遥か彼方へ思いを馳せる

屋内ではパソコンの画面に見入り、鉄道やタクシーの中でもケータイに釘付け。エレクトーンの稽古をする時は楽譜や液晶画面を追い続け、買い物に行っても、レストランのメニューを見ても値段ばかり気にしている・・・

気がつけば情報と数字に振り回され、そのせいでちっぽけな人間になってしまったような苦い溜息をついたりして。

そんな自分にサヨナラするきっかけは、病院でのありふれた出来事からでした。

ある日、体調に異変を感じ、これは放っておくとまずいかもしれないと、普段馴染みのない総合病院を訪ねた時のことです。長々と待たされ、やっと診察室に通されたと思ったら、担当の医師はほとんど私と顔を合わせることもないまま、問診を続け、必要な検査を受けてくるよう指示しました。

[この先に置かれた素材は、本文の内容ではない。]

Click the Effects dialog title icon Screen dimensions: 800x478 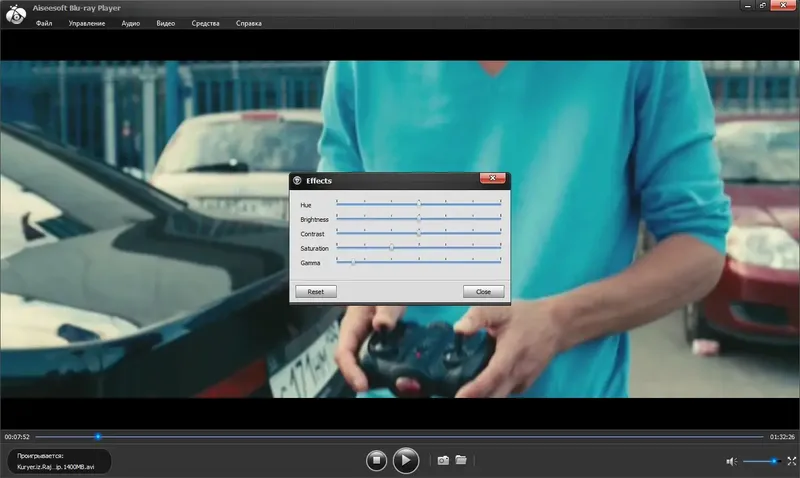point(297,180)
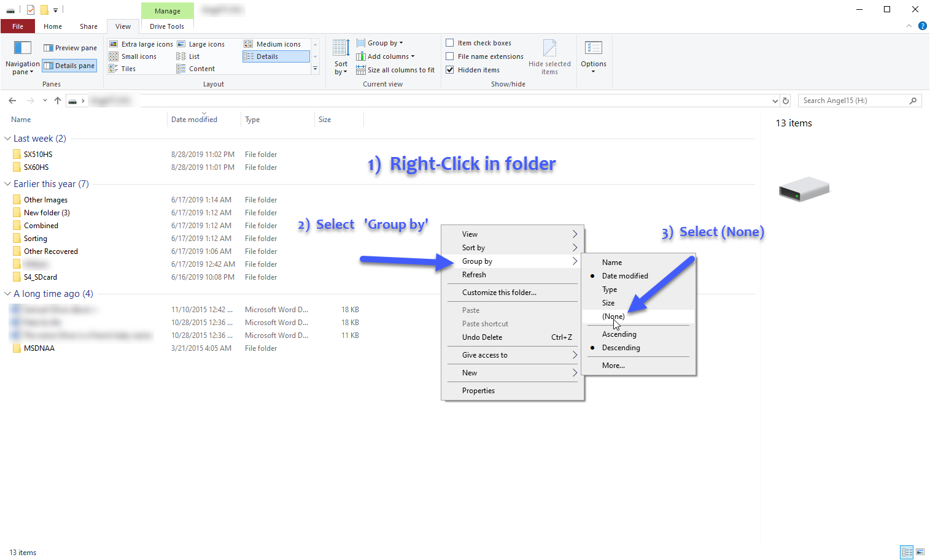Select (None) in Group by submenu
The width and height of the screenshot is (930, 560).
[613, 316]
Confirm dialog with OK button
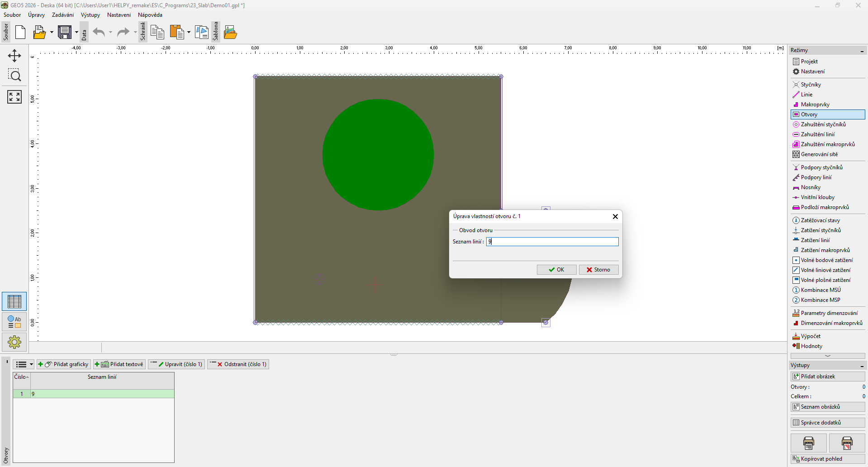868x467 pixels. [x=556, y=270]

先生のご指示通り、あちこちたらい回しにされ、筒に入ったり、血を抜かれたり。後日、結果を聞きに行くと、また目を合わせることもなく、並んだ数字だけを眺めて、疑われる病気があるので、より精密な検査をするとおっしゃいました。

病院で体験した一連の出来事を思い起こしながら、私は「何ひとつ、人間でなければできないことはないな」と思いました。数値だけから判断するなら、コンピュータにだってできるのではないでしょうか。

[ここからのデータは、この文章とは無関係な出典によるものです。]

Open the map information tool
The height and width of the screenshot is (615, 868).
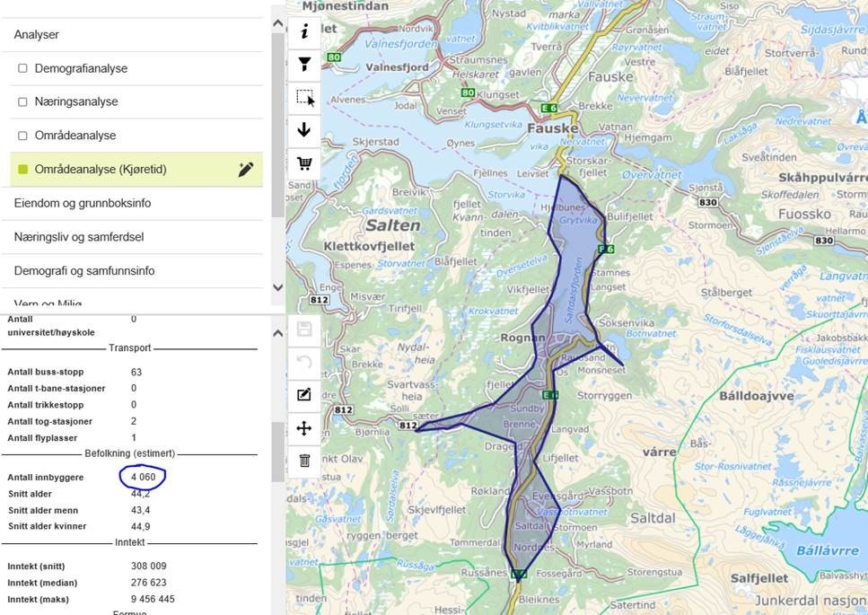(303, 32)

そう遠くない未来、医師は全員ロボットになっているかもしれません。私はこの医師を信頼する気になれず、適当なことを言ってその場を後にし、それきり検査も受けていませんが、至って元気です。逆に、そのまま検査ばかりを重ねていたら、本当にその病になっていたなんてことも、あながちないとも言い切れませんね。

情報と数字が絶大な権力を持つこの時代、人でなければできないものってなんでしょう。仮に機械が代行できるとしても、こればっかりは人にしてもらいたいことって、たくさんあると思います。

たとえば、私の仕事は機械がとって代われるものでしょうか。決してミスをしないマシンが超絶技巧で奏でる演奏会なんて、私には想像もつきません。

銀行や駅改札など、人が消えた場所もたくさんありますが、果たしてそれでよかったのかなって、時々ふと考えてしまいます。効率化という看板の裏側には「日本に1億も人はいらない」と書かれているような気がしてなりません。

一方、サービス業では人間性が次々と失われ、機械を手本として業務にあたっているのかとさえ感じることが多くなりました。誰に対してでも同じ反応。お決まりの笑顔に、お決まりの挨拶。まだ、気まぐれにしかしゃべらないオウムの方が愛嬌を感じます。

大切な演奏会の直前、台本や楽譜にばかりしがみついていないで、広い空でも眺めながら、遠くの見知らぬ誰かや何かに思いを馳せてみる。
どう見たって数字がこうだと語っている時でも、直感的に違和感があれば、とことん疑ってみる。
そのくせ、相手が言っていることが明らかにウソだとわかっていても、たまには信じてみる。

それで、道は遠回りになるかもしれませんが、時にはそんな人生の寄り路も悪くない、なんて言える余裕を持っていたいなと思う、今日この頃です。